From Jim Boyd I learned “anything goes.” Sounds like a small thing, but we all need permissions now and then.
From Gorman I learned that paintings-in-progress had almost infinite mutability. You could spontaneously transform things. You could freely improvise. There could be more balance to expressive and formal approaches; they were not mutually exclusive. With oils you could pile the paint on, scrape it off, and begin again. With acrylic you could build in layers. This led to my long term consideration of the edges, boundaries and connections between the planes and zones of the painterly surface. The paintings could be simultaneously geometric and free. This has been a constant in my work since 1974. It continues to be fertile ground and avoids the end-game problems to which late modernism is prone.
About the Artist
Born in Montréal in 1954, Blair’s early life can best be described as nomadic, with frequent moves across Canada and overseas. He arrived in Ottawa in 1973.

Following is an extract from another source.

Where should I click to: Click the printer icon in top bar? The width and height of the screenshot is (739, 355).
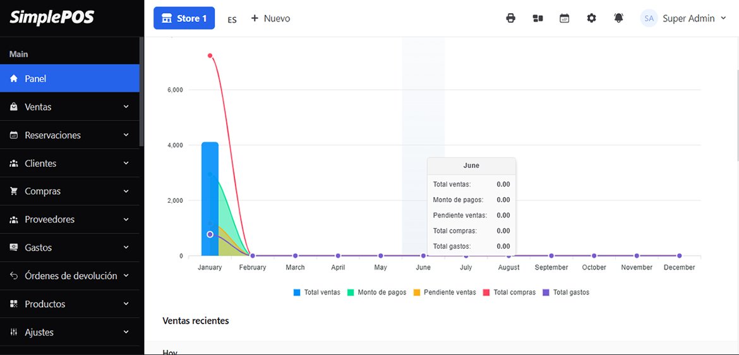510,18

His childhood interest in art as a means of investigating the universe became a serious preoccupation in his late teens. He completed his ‘A’ Level in Fine Art (University of London Board), followed by an innovative Post ‘A’ Level fine art programme, at Kent School, Germany. Meanwhile, living in Düsseldorf provided ample gallery-going opportunities for the curious fledgling artist.

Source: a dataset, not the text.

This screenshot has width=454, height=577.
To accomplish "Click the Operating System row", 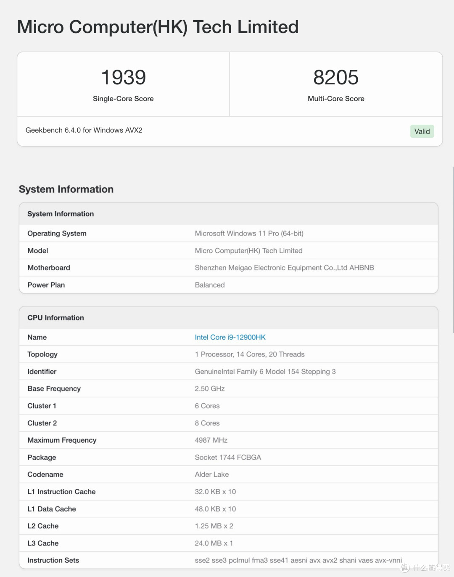I will 229,233.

This period was followed by studies at the Ottawa School of Art (then the Ottawa Municipal Art Centre), notably with distinguished artists Richard Gorman (1935–2010) and James Boyd (1928–2002), where Blair immersed himself in the problems of figure drawing and experimental painting.
Blair credits his time spent in Germany in the studio and in the public galleries of Westphalia as the most formative period in his education as an artist. He is especially grateful to Mick Arnold, the first of his 'three wise men', for his innovative and personal approach to teaching art.

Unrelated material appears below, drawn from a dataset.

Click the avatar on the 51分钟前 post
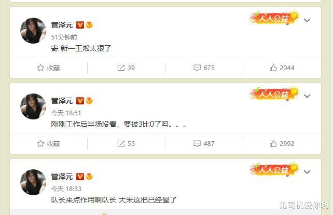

Over a career spanning five decades Sharpe has exhibited widely, with numerous solo shows in Ottawa and Toronto, as well as group exhibitions across Canada and abroad. A major mid-career survey in 1989 at the Ottawa Art Gallery, then known as The Gallery at Arts Court, was a significant milestone.
His work is represented in many public, corporate and private collections. His publicly commissioned works include the mural Ouananiche at the Jack Purcell Community Centre and the site-specific floor work, River's Invitation (currently awaiting extensive restoration), at the Smyth Transitway Station in Ottawa.
In 2011 he was awarded an Honorary Diploma in Fine Arts by the graduating class of the Ottawa School of Art where he has taught for many years. In 2014 the OSA recognized him for 40 years of excellence in art education.A gifted colourist, Sharpe’s work is rooted in the rigorous traditions of formal abstract painting while maintaining a strong affinity to nature and natural process. His most recent works, the extended On Some Faraway Beach series, focus on the physical and formal attributes of composition while simultaneously engaging the spaces, edges and boundaries of the the known and unknown. These imaginary 'beachscapes' provide an excellent opportunity for reflection, contemplation and escape.
His upcoming exhibitions, "Tell Me What You Really Think": Selected Paintings 1975–2016 at the Ottawa School of Art Gallery, Byward Campus, and lie Low Lie low at Wallack Galleries, should be an exciting way to kick off the 2017 art calendar.